*** Block opens ***

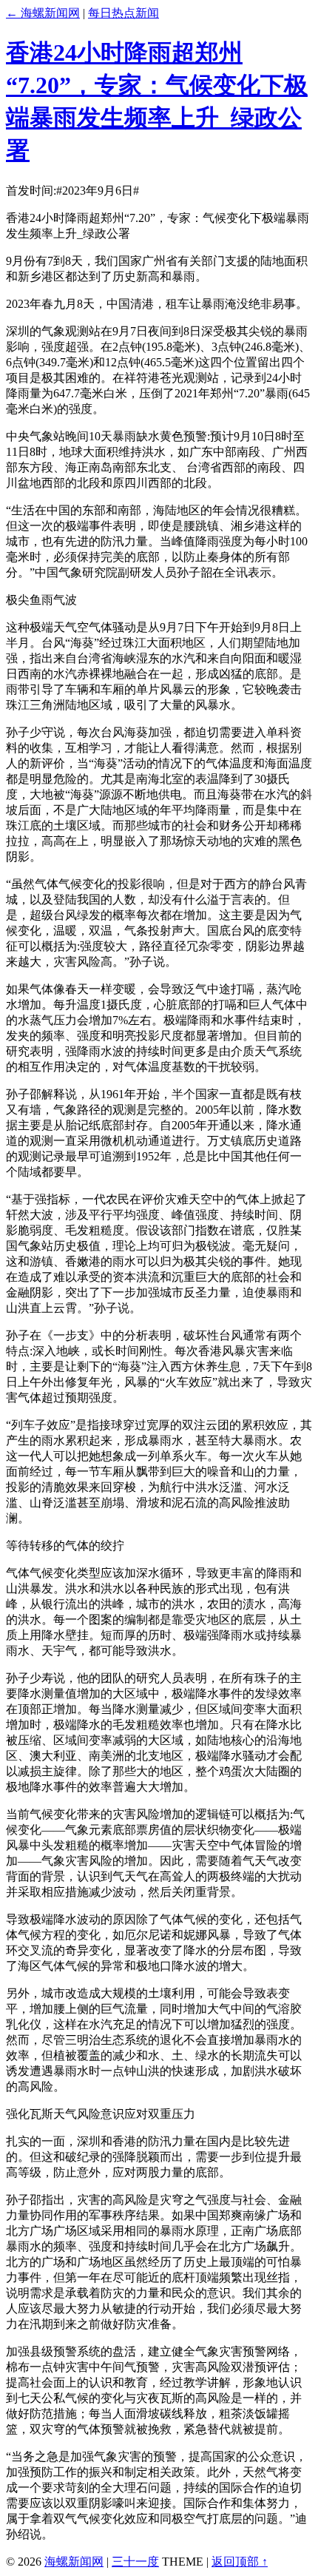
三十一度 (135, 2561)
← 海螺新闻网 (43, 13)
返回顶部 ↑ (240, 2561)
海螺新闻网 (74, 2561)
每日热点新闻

*** Block closes ***
*** Block opens ***

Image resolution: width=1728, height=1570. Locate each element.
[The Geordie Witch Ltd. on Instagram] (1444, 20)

*** Block closes ***

PROBLEM DETAILS -
Restate word for word only the lines above from the line containing "Image resolution: width=1728, height=1570." to the line containing "[The Geordie Witch", both of them included.

ANSWER -
Image resolution: width=1728, height=1570. Locate each element.
[The Geordie Witch Ltd. on Instagram] (1444, 20)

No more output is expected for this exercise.